New research led by Duke University in collaboration with the University of North Carolina at Chapel Hill (UNC) has found a cross-reacting antibody that significantly limits the severity of infection from various coronaviruses, including SARS-CoV-1 and SARS-CoV-2.
“This antibody has the potential to be a therapeutic for the current epidemic,” said study co-author Barton Haynes, director of Duke Human Vaccine Institute. “It could also be available for future outbreaks, if or when other coronaviruses jump from their natural animal hosts to humans.”
Haynes and his colleague identified and isolated the antibody by analyzing blood samples from a patient infected with SARS-CoV-1, the virus that caused the SARS outbreak in 2003, and from a current COVID-19 patient.
From the total of 1,700 identified antibodies, the researchers found 50 antibodies that could bind to both SARS-CoV-1 and SARS-Cov-2. Further investigations discovered that one of these antibodies was especially potent, being able to bind to a large variety of animal coronaviruses in addition to those affecting humans.
“This antibody binds to the coronavirus at a location that is conserved across numerous mutations and variations. As a result, it can neutralize a wide range of coronaviruses,” Haynes explained.

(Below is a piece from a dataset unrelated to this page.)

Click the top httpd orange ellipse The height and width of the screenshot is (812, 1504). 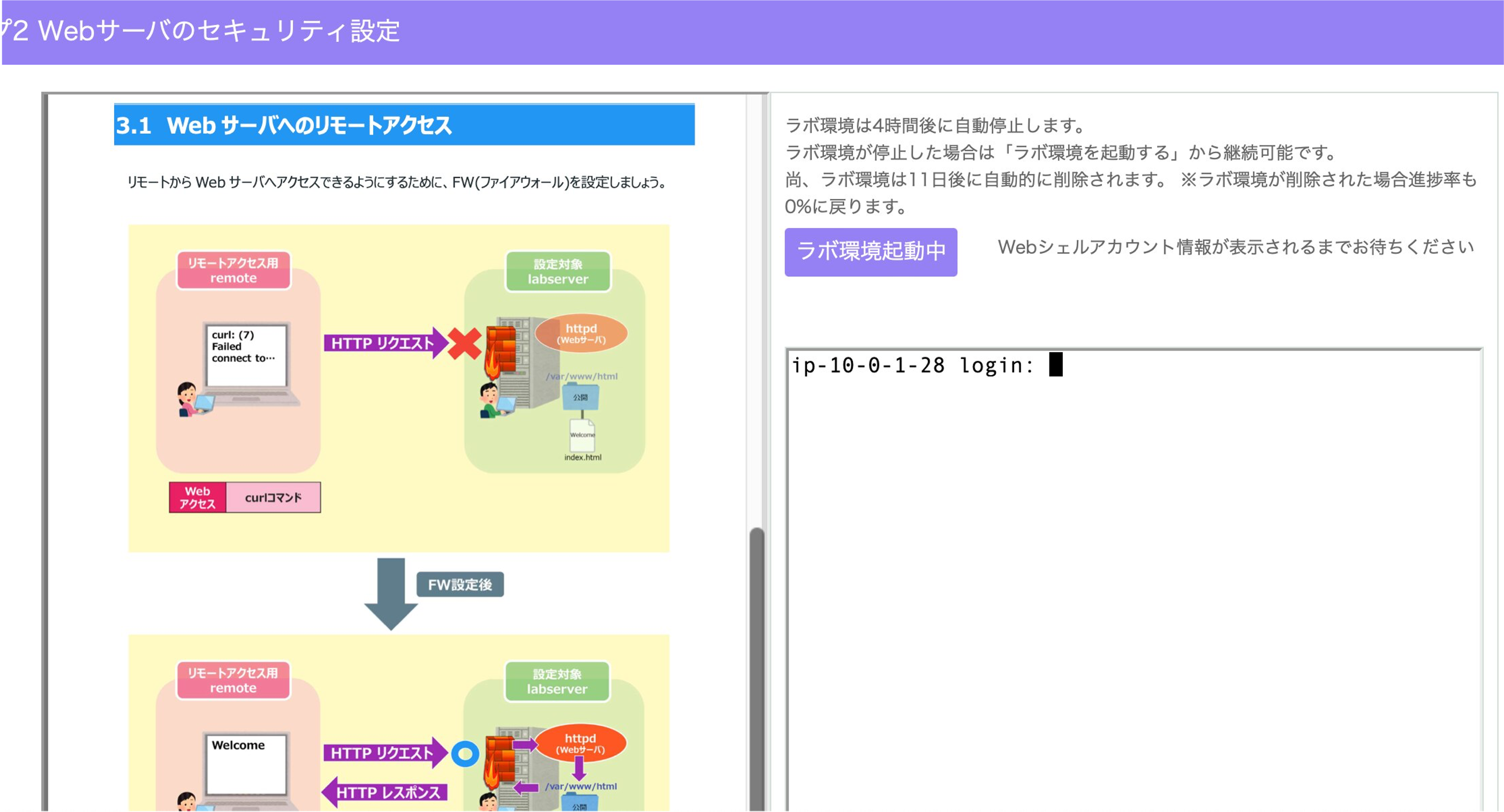tap(581, 333)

After they identified and isolated this antibody, Haynes and his colleagues from UNC tested it in mice in order to find out whether it could block infections or minimize them once they occurred. As expected, the antibody protected mice from getting infected if given before they were exposed to coronaviruses, and reduced the severity of symptoms when given after infections. Its range of protection extended to current SARS-CoV-2 variants, including the highly infectious Delta.

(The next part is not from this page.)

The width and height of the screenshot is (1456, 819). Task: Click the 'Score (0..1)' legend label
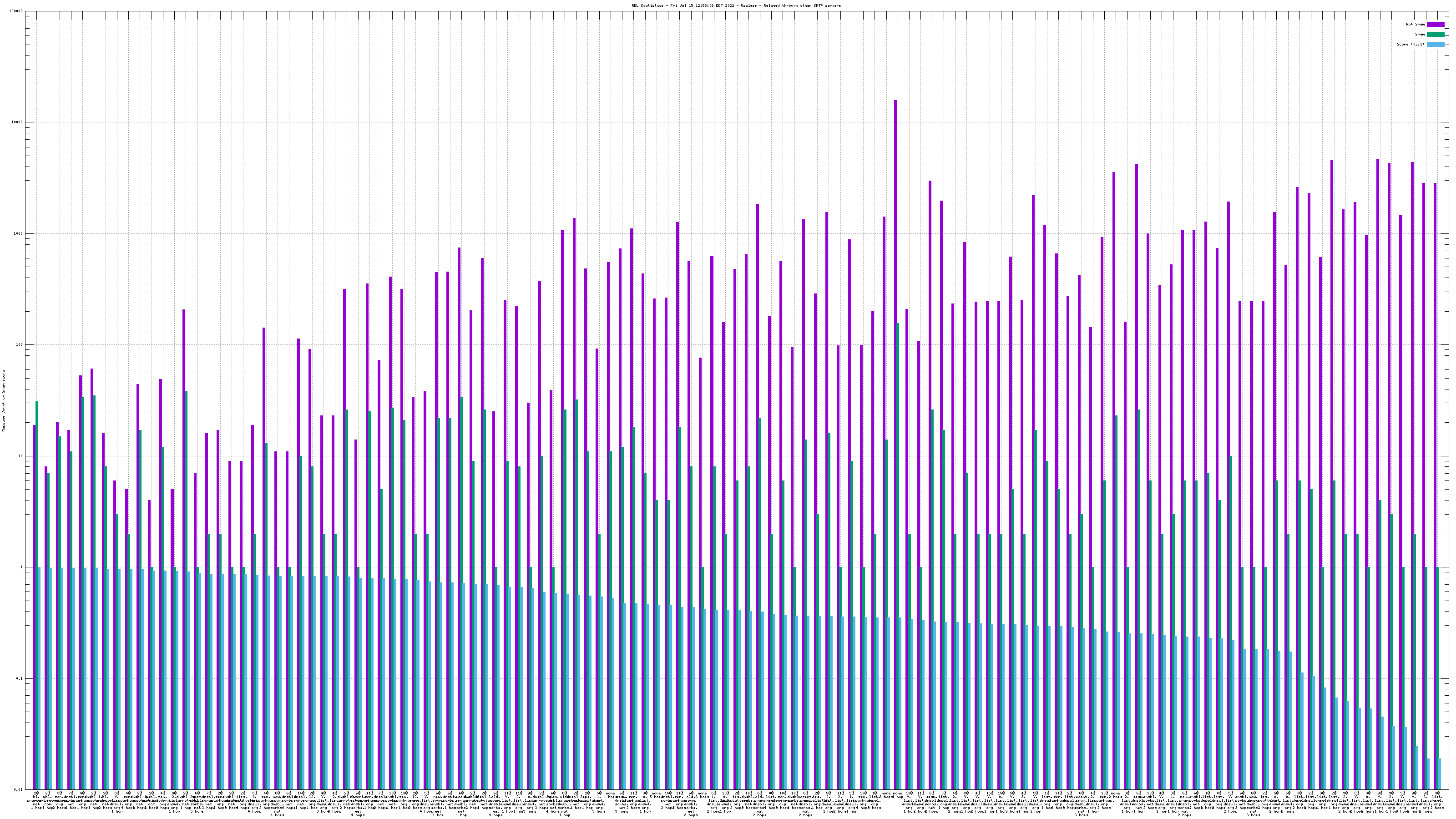[1410, 44]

“The findings provide a template for the rational design of universal vaccine strategies that are variant-proof and provide broad protection from known and emerging coronaviruses,” said study co-author Ralph Baric, a professor of epidemiology at UNC.

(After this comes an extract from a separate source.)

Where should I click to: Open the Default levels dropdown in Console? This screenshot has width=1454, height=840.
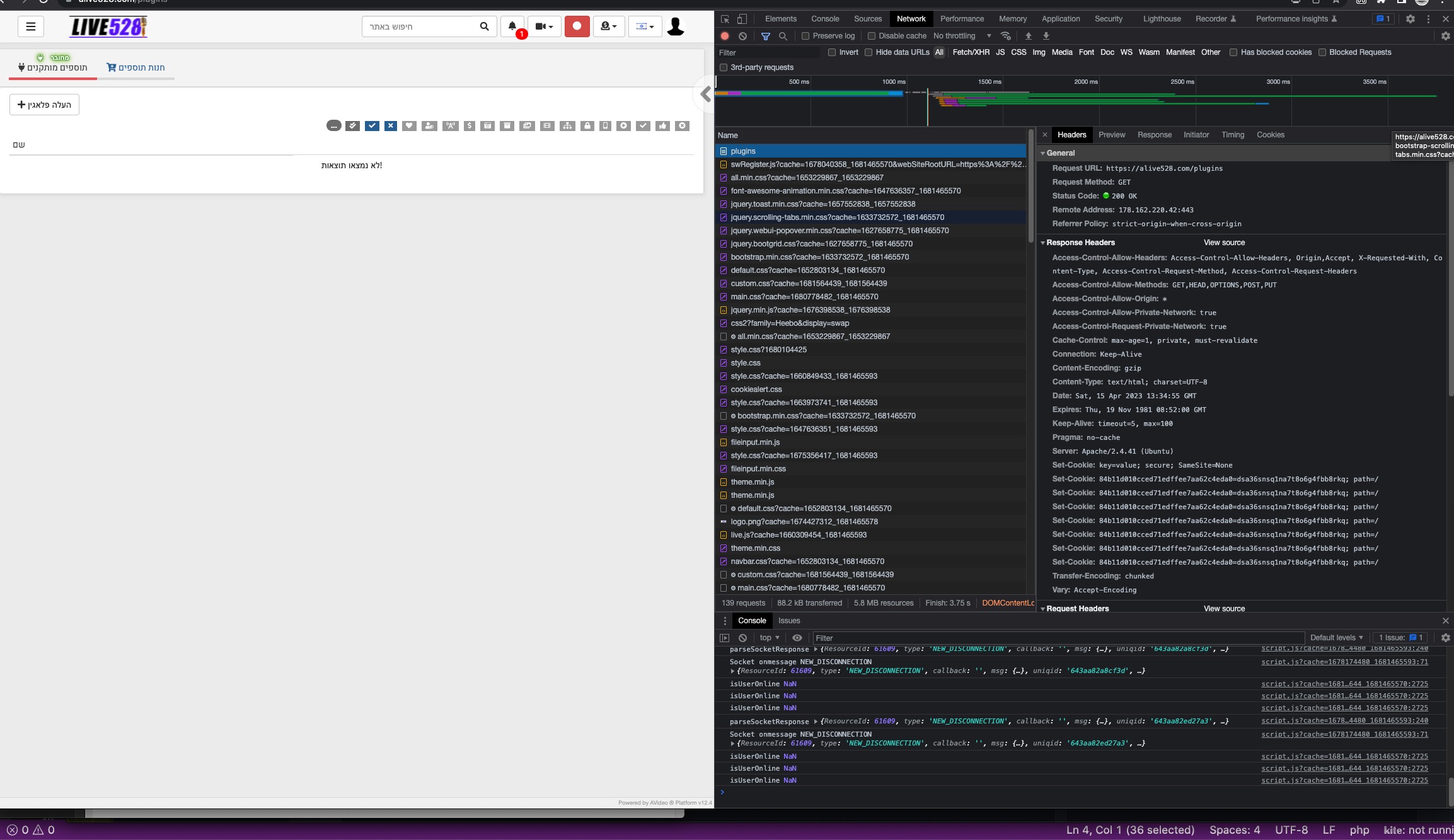1336,638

“The therapeutic activity even after mice were infected suggests that this could be a treatment deployed in the current pandemic, but also stockpiled to prevent the spread of a future outbreak or epidemic with a SARS-related virus,” added study co-lead author David Martinez, a postdoctoral fellow at UNC.
“This antibody could be harnessed to prevent maybe SARS-CoV-3 or SARS-CoV-4,” he concluded.
The study is published in the journal Science Translational Medicine.